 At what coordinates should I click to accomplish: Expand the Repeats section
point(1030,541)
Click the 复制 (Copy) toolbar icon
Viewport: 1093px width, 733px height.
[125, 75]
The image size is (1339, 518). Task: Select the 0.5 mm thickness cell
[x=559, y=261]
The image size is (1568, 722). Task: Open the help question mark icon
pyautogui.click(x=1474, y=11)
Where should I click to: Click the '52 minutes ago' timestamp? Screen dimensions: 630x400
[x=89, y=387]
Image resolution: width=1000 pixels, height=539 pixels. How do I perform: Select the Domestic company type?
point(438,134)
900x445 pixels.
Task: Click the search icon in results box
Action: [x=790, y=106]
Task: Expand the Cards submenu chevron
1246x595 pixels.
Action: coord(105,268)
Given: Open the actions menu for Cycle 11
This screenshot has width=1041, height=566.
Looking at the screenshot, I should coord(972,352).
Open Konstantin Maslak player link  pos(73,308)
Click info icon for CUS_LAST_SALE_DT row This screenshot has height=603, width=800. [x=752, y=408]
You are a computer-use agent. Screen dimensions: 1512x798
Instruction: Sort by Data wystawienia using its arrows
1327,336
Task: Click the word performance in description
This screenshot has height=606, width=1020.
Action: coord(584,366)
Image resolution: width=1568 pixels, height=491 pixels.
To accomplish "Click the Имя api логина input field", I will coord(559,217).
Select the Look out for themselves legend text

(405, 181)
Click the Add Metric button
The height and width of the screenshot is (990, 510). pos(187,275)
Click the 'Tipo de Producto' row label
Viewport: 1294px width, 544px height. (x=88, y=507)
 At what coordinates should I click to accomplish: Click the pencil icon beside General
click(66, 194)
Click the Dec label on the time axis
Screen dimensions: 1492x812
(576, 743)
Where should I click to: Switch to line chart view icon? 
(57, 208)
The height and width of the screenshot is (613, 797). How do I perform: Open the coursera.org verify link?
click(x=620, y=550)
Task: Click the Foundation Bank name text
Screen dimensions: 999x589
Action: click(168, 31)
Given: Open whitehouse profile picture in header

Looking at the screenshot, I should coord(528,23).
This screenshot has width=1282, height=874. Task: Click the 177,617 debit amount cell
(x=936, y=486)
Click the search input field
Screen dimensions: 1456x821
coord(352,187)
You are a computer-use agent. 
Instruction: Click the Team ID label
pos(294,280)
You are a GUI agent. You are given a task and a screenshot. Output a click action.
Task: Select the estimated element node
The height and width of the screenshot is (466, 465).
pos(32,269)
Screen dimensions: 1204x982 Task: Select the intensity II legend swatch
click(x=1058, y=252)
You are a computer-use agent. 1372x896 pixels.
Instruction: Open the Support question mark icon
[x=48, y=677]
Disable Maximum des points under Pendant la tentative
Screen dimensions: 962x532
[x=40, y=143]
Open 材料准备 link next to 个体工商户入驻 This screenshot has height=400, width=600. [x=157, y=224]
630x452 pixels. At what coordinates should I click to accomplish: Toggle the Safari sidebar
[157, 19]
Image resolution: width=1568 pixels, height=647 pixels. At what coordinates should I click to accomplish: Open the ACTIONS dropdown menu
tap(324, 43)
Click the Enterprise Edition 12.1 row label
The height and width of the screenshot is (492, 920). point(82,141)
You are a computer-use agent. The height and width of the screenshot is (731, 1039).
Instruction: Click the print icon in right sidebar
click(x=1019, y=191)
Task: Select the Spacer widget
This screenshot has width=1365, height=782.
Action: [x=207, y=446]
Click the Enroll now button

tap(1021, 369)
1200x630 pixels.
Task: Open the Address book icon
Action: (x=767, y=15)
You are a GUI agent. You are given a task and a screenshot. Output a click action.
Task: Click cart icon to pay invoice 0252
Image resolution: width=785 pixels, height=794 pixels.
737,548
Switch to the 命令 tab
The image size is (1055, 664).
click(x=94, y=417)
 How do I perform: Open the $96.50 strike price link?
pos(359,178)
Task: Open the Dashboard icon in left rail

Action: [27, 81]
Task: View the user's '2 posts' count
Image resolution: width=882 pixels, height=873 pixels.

» **How to complete this task**
Keeping every word in place, restate the entries above.

» **Your response**
 At what coordinates should I click to accomplish: Expand the Repeats section
point(1030,541)
Click the 复制 (Copy) toolbar icon
Viewport: 1093px width, 733px height.
[125, 75]
The image size is (1339, 518). Task: Select the 0.5 mm thickness cell
[x=559, y=261]
The image size is (1568, 722). Task: Open the help question mark icon
pyautogui.click(x=1474, y=11)
Where should I click to: Click the '52 minutes ago' timestamp? Screen dimensions: 630x400
[x=89, y=387]
Image resolution: width=1000 pixels, height=539 pixels. How do I perform: Select the Domestic company type?
point(438,134)
900x445 pixels.
Task: Click the search icon in results box
Action: [x=790, y=106]
Task: Expand the Cards submenu chevron
1246x595 pixels.
Action: coord(105,268)
Given: Open the actions menu for Cycle 11
This screenshot has width=1041, height=566.
Looking at the screenshot, I should coord(972,352).
Open Konstantin Maslak player link  pos(73,308)
Click info icon for CUS_LAST_SALE_DT row This screenshot has height=603, width=800. [x=752, y=408]
You are a computer-use agent. Screen dimensions: 1512x798
Instruction: Sort by Data wystawienia using its arrows
1327,336
Task: Click the word performance in description
This screenshot has height=606, width=1020.
Action: coord(584,366)
Image resolution: width=1568 pixels, height=491 pixels.
To accomplish "Click the Имя api логина input field", I will coord(559,217).
Select the Look out for themselves legend text

(405, 181)
Click the Add Metric button
The height and width of the screenshot is (990, 510). pos(187,275)
Click the 'Tipo de Producto' row label
Viewport: 1294px width, 544px height. (x=88, y=507)
 At what coordinates should I click to accomplish: Click the pencil icon beside General
click(66, 194)
Click the Dec label on the time axis
Screen dimensions: 1492x812
(576, 743)
Where should I click to: Switch to line chart view icon? 
(57, 208)
The height and width of the screenshot is (613, 797). How do I perform: Open the coursera.org verify link?
click(x=620, y=550)
Task: Click the Foundation Bank name text
Screen dimensions: 999x589
Action: click(168, 31)
Given: Open whitehouse profile picture in header

Looking at the screenshot, I should coord(528,23).
This screenshot has width=1282, height=874. Task: Click the 177,617 debit amount cell
(x=936, y=486)
Click the search input field
Screen dimensions: 1456x821
coord(352,187)
You are a computer-use agent. 
Instruction: Click the Team ID label
pos(294,280)
You are a GUI agent. You are given a task and a screenshot. Output a click action.
Task: Select the estimated element node
The height and width of the screenshot is (466, 465).
pos(32,269)
Screen dimensions: 1204x982 Task: Select the intensity II legend swatch
click(x=1058, y=252)
You are a computer-use agent. 1372x896 pixels.
Instruction: Open the Support question mark icon
[x=48, y=677]
Disable Maximum des points under Pendant la tentative
Screen dimensions: 962x532
[x=40, y=143]
Open 材料准备 link next to 个体工商户入驻 This screenshot has height=400, width=600. [x=157, y=224]
630x452 pixels. At what coordinates should I click to accomplish: Toggle the Safari sidebar
[157, 19]
Image resolution: width=1568 pixels, height=647 pixels. At what coordinates should I click to accomplish: Open the ACTIONS dropdown menu
tap(324, 43)
Click the Enterprise Edition 12.1 row label
The height and width of the screenshot is (492, 920). point(82,141)
You are a computer-use agent. The height and width of the screenshot is (731, 1039).
Instruction: Click the print icon in right sidebar
click(x=1019, y=191)
Task: Select the Spacer widget
This screenshot has width=1365, height=782.
Action: [x=207, y=446]
Click the Enroll now button

tap(1021, 369)
1200x630 pixels.
Task: Open the Address book icon
Action: (x=767, y=15)
You are a GUI agent. You are given a task and a screenshot. Output a click action.
Task: Click cart icon to pay invoice 0252
Image resolution: width=785 pixels, height=794 pixels.
737,548
Switch to the 命令 tab
The image size is (1055, 664).
click(x=94, y=417)
 How do I perform: Open the $96.50 strike price link?
pos(359,178)
Task: Open the Dashboard icon in left rail

Action: [27, 81]
Task: View the user's '2 posts' count
Image resolution: width=882 pixels, height=873 pixels.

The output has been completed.